There’s a series of shorts, directed by Jim Henson, that show kids playing with toy vehicles, intercut with footage of the toys’ real-world equivalents at work. The whole concept displays a respect for the way kids play. And they’re shot and edited in this way that feels unsentimental but beautiful and captures the vividness of childhood’s sounds, sights, and textures. The rushing faucet at the beginning brings me straight back to bath time, age four.
This next short captures a profound and underexplored playground phenomenon — kids teaching other kids, initiating the youngest among them into the culture of childhood. Like most of the old Sesame Street stuff, it doesn’t use professional child actors (thank heavens). And the whole thing is so wonderfully paced, and so captures the emotional rhythms of play.
Speaking of non-professionals, I love the unvarnished narration of kids’ voiceovers on the old Sesame Street shorts. Maybe my all-time favorite is this one about taking care of farm animals in the winter. What an opening line: “Uh, when, when winter comes and stuff, it’s hard for the cows and all the animals, so, um, the people on the ranch, they feed the cows so they won’t starve and die.”

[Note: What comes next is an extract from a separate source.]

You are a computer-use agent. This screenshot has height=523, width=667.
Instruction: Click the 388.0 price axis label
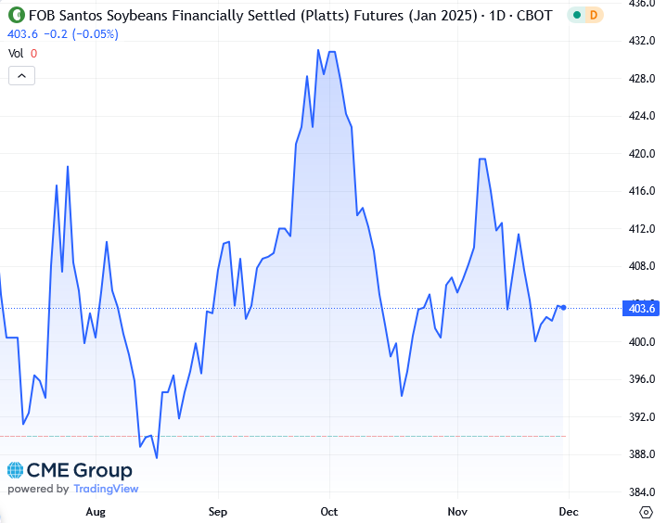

And here’s a nice — with slightly more polished but still unaffected narration — one about spring. The pioneering electronic musician Beverly Glenn-Copeland scored a bunch of early Sesame Street stuff. Maybe I’m wrong, but I feel like this has to be one of his. (Now I’m feeling like the cows in winter might be Glenn-Copeland too.)
There are couple of features that were touchstones for us too. The Red Balloon, which Jon and I both saw as kids, a movie that really stuck with us.
It looks like the whole thing is on YouTube.
And Where Is the Friend’s House?, which we watched last year. Jon saw it first and then told me to watch it, and I feel like it dominated our conversations for a few weeks.
Here’s the trailer:
And it looks like it’s streaming on Criterion now, if you’ve got that subscription.
JON: As a little bonus, here are the three trailers for the Hat Trilogy books. The first two were animated and composited by my friend David O’Reilly, and the third by my other friend, Fran Krause.
The I Want My Hat Back trailer was initially cut to the Shostakovich waltz from “Eyes Wide Shut” (it worked very well), but of course those music rights were a little tricky, so a soundalike track was commissioned.
The same process for the music was used for This Is Not My Hat, but this time it had been cut to Bernard Herrmann’s opening credit score for “Psycho”, a big structural inspiration for the book itself (another post in there, someday), and again a soundalike score was used.
For the third book, it was friend-of-the-public-domain Burl Ives to the rescue again (initially we tried “Sweet Dreams” by Patsy Cline, it really does go with the book, but again, those pesky rights).
MAC: And, finally, here are two very different trailers for one book, The Future Book, by me and Shawn Harris. Both trailers were made by Lauren and Lindsay Kent. One is footage from a read-aloud in front of students in California. We wanted to show how the book worked with an audience.
And this one is more a conceptual “video from the future.” We put a smoke machine in Shawn’s living room.
JON: 😎













Oh, man, I have to bookmark this for later, or I'm going to lose a whole day of work to this click-temptation insanity! And on a Tuesday, too--the day I traditionally remember that the week has ACTUALLY (actually) started and I should, you know, accomplish *something* before Friday.
<eyeing the red, candy-like play buttons; trying not to be weak>
Thanks a lot, guys. 😂
Ahhh, thank you for the deep appreciation of the Hinterland's Who's Who spots! Those beauties were ingrained in every Canadian kid's brain (if you were a certain vintage, that is). I had that little tune as my ringtone for a while. Also, thanks for all the rest of the background on how you came up with your trailer vibes.